Nurturing Teacher-Leaders for Advancement of Place-Based Great Lakes Stewardship Education in Mid-Michigan

Grant Type: 2007 Planning Grant
Project Duration: 6/13/07–10/25/07
Grant Amount: $17,143.67

Project Description

This project to plan for place-based stewardship education in the mid-Michigan, Grand River Watershed region engaged schools and community partners from four counties surrounding Lansing (Ingham, Eaton, Clinton and Shiawassee Counties). Five school districts were involved, ranging from urban (Lansing's Cavanaugh and Post Oak Elementary Schools), to a suburban school (Holt), a highly resourced school (Haslett), a rapidly suburbanizing district (Bath), and a rural school (Laingsburg). From August through October 2007, 86 people were convened to plan place-based Great Lakes Stewardship Education.
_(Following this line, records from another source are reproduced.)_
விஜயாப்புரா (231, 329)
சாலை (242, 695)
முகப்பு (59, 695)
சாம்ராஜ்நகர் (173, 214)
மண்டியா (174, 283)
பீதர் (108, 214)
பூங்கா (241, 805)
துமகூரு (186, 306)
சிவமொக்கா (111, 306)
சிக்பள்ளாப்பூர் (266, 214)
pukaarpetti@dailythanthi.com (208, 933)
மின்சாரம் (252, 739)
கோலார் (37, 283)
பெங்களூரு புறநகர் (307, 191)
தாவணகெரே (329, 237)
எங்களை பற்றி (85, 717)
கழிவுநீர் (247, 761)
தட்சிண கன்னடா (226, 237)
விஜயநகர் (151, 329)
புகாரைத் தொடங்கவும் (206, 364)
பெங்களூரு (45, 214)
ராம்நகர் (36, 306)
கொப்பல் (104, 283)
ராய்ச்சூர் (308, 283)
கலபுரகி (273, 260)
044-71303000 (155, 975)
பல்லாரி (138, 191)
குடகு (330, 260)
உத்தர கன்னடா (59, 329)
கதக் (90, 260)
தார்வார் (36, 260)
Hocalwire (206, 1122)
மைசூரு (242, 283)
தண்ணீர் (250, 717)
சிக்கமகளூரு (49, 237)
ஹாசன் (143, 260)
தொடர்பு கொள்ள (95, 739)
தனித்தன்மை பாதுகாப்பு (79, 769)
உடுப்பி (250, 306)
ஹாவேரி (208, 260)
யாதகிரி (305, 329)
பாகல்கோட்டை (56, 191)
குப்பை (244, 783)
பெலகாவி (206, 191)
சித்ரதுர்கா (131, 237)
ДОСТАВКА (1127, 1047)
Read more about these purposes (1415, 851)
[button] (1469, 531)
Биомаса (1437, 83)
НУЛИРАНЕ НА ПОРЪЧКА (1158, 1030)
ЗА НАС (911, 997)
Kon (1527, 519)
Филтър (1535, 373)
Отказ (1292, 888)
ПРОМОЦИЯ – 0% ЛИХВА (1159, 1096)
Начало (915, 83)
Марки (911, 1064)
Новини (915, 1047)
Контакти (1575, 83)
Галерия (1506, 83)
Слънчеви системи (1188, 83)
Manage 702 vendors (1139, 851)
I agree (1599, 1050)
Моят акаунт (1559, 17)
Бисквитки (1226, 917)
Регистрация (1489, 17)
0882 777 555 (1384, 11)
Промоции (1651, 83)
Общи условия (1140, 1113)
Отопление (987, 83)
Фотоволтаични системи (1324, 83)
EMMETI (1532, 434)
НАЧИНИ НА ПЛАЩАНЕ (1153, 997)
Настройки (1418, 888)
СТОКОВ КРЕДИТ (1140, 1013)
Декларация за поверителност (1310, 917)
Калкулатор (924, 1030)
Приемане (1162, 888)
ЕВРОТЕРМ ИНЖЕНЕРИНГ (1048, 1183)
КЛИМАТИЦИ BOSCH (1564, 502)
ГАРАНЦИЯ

The planning included these phases: 1) a "teacher leader" group of seven teachers involved in place-based stewardship education (PBSE); 2) a "think tank" of youth and their parents who have experienced PBSE; and 3) school-community partnership planning meetings for the region.

Project Outcome

Results included the following findings:

  • Students and parents from all areas value place-based stewardship education.
  • Participants identified watershed assets (natural capital) and community assets (social capital). Assets included headwaters areas and even urban riparian areas that have almost “wilderness” values, unique geological features (e.g., the “Ledges,” eskers), organizations that have contributed significant energies toward watershed improvement, diverse nature centers (Woldumar, Harris, Fenner, Bengel), local science experts (MDEQ, MDNR, consultants, retirees), and many more. One challenge is the public image of our rivers as highly degraded, or, even worse, public apathy.
  • School-community participants prioritized these actions: professional development through workshops and a summer institute focused specifically on our watershed, involving numerous additional community partners, preparing a web-based tool to access water data and resource people for schools to tap, and sharing the progress of our work with media and with local funding partners.
  • The largest barrier is the current climate in education that requires high stakes standardized and testing benchmarks, but this is surmountable.

The final result of this project was the submission of an Implementation Grant.